Terrorism and drugs began with the opium wars, and perhaps before. Whole
countries have been seized and governments changed by the shipping of drugs
and maintenance of drug profits.

The Mexican government and the Colombian government, until recent times,
have been manipulated by the power of drug profiteering. Elections have
been decided as a result. Asian governments have long been influenced by
the control of drug lords.

Murders in foreign countries and high-level assassinations in several
countries have all been the result of drug traffickers. The Taliban, more
recently, showed rigid opposition to heroin trafficking in Afghanistan --
while winking at the terrorists operating within their country, moving
opium and producing heroin for the purchase of masses of weaponry and funds
to promote the inevitable incident of 9-11, among others.
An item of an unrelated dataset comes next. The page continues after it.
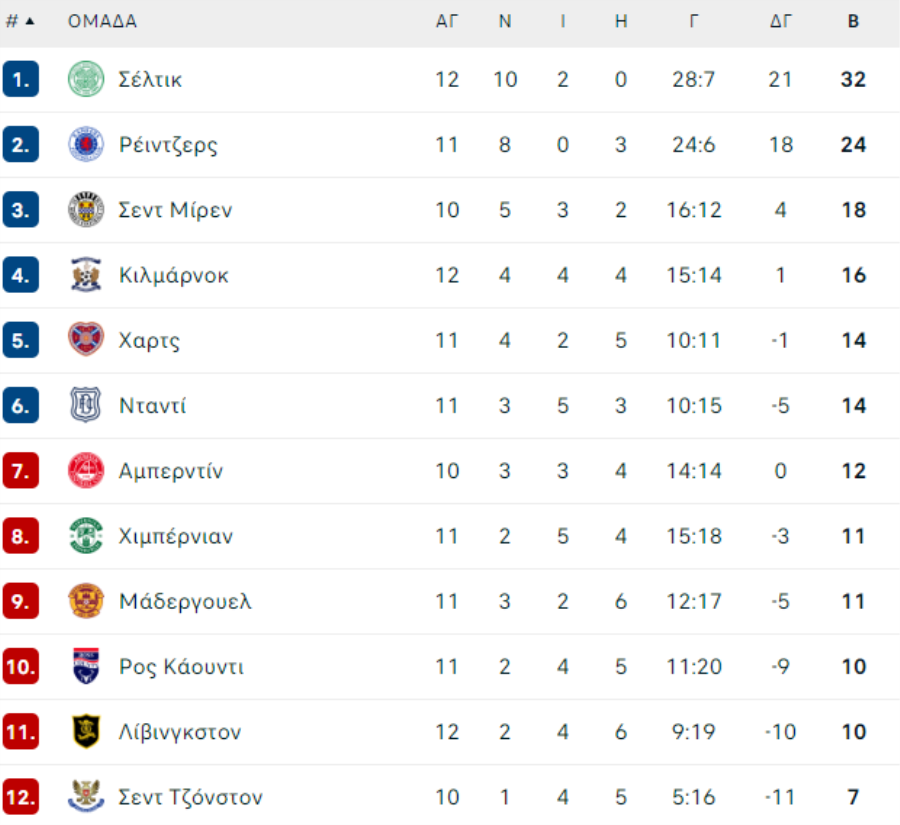Click the blue position badge number 1
Screen dimensions: 900x825
(x=21, y=80)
Locally, the majority of daily crimes you hear about, violent and
chillingly demonstrative as they are, are committed by drug users. Most of
the police pursuits we see, which terrorize our highways and surface
streets, are led by an initiated drug user.

Recently a person shot four police officers, kidnapped two very young
female children and shot one of them. His excuse was that the "casual
drugs" he chose to use affected his judgment. He said this to a hostage
negotiator on a cellular telephone.

He unfortunately died in an intense gunbattle with SWAT officers. The
coroner revealed the man had a .51 percent methamphetamine level in his
blood -- an inhuman amount to have been ingested.

Drug Wars. Did they cause terrorism to succeed by concentrating on the
traffickers? Highly unlikely. The traffickers were the terrorists.